Poorly executed slide from my 2005 Progressive Palaeontology talk. Despite the clumsy graphics, the point should be clear: that the area of articular cartilage available to withstand static and locomotory forces depends hugely on how extensive the cartilage caps are, and on their shape.

I ought to be clear that my work on this was very preliminary and that I am, as usual, years behind where I wanted to be in terms of getting this written up rigorously.  In fact the talk ended with a slide in which I pointed that I was pretty confident that “my figures are correct within a factor of 756”.  And I stand by that :-)

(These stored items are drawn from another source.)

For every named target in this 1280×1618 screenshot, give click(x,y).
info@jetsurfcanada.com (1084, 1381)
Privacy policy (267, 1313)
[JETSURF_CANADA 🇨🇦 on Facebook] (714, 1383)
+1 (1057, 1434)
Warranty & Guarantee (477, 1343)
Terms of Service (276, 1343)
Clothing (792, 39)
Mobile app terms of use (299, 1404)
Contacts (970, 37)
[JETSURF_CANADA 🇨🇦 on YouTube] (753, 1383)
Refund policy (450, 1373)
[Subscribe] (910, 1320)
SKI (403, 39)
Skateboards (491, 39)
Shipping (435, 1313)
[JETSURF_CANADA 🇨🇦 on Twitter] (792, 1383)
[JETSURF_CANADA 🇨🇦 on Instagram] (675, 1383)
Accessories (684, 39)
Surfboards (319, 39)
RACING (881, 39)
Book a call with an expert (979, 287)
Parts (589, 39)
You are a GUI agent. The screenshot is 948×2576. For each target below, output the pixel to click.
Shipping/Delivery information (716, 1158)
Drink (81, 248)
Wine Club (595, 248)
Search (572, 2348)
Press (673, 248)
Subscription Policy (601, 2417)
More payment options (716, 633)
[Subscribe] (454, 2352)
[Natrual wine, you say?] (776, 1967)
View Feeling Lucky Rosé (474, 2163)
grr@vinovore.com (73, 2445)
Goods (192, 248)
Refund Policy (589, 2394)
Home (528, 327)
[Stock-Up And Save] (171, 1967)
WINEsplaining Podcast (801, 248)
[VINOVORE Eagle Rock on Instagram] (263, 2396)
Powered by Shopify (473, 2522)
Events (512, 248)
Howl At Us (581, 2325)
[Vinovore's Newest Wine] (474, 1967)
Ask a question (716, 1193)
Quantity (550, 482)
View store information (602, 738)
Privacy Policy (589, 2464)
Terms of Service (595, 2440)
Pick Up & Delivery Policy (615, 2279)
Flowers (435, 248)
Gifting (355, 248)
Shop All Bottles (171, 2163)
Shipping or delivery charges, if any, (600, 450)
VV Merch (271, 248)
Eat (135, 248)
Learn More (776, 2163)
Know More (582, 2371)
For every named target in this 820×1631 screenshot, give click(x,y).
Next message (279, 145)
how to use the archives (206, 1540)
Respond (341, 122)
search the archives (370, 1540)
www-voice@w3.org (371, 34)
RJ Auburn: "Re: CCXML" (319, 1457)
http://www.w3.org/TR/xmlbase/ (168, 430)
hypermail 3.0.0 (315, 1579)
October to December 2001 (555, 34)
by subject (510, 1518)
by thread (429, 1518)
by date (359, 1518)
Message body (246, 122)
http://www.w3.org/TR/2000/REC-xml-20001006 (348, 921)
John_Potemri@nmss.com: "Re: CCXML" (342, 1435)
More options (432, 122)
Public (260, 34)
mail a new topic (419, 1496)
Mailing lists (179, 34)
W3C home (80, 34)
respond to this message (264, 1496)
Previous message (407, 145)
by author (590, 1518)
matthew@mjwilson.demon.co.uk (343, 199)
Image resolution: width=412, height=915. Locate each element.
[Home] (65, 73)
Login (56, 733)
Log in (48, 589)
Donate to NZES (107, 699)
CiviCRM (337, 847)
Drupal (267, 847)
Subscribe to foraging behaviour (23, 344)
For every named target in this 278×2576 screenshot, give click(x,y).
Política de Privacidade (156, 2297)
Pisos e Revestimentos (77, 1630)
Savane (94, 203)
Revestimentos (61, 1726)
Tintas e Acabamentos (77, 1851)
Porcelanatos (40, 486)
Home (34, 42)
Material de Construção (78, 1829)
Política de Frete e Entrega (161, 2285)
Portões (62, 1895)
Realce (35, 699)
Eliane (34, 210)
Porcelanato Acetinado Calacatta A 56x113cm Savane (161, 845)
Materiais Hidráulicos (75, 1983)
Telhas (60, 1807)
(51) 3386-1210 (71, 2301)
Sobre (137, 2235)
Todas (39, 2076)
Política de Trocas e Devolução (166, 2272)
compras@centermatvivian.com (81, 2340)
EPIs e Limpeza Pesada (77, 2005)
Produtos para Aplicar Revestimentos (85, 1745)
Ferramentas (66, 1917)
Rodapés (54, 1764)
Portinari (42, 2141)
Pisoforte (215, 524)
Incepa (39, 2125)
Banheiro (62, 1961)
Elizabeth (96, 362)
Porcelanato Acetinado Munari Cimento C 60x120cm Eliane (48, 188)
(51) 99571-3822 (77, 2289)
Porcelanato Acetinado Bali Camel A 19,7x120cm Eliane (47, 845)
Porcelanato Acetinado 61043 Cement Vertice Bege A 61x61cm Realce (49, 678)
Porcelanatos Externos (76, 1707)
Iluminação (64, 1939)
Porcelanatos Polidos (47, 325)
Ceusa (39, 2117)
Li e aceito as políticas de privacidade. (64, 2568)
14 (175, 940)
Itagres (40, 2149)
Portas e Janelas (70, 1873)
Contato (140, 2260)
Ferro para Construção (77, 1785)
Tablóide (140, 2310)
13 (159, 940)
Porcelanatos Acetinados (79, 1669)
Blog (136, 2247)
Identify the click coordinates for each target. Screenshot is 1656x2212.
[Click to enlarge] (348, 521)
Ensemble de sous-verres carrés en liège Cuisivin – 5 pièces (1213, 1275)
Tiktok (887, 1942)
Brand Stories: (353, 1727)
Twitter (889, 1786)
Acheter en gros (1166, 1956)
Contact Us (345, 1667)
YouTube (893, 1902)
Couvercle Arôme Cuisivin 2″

My point is just this: suddenly there’s a visible swell of palaeontologists all saying the same thing: that we can’t expect to understand how the skeletons of extinct animals worked by looking only at their bones, which is a bit of a shame when their bones are usually all we have.  The Holliday et al. paper (2010) is a very welcome first step towards wrasslin’ with this problem as it deserves.

Oh, and it’s open access — go read it!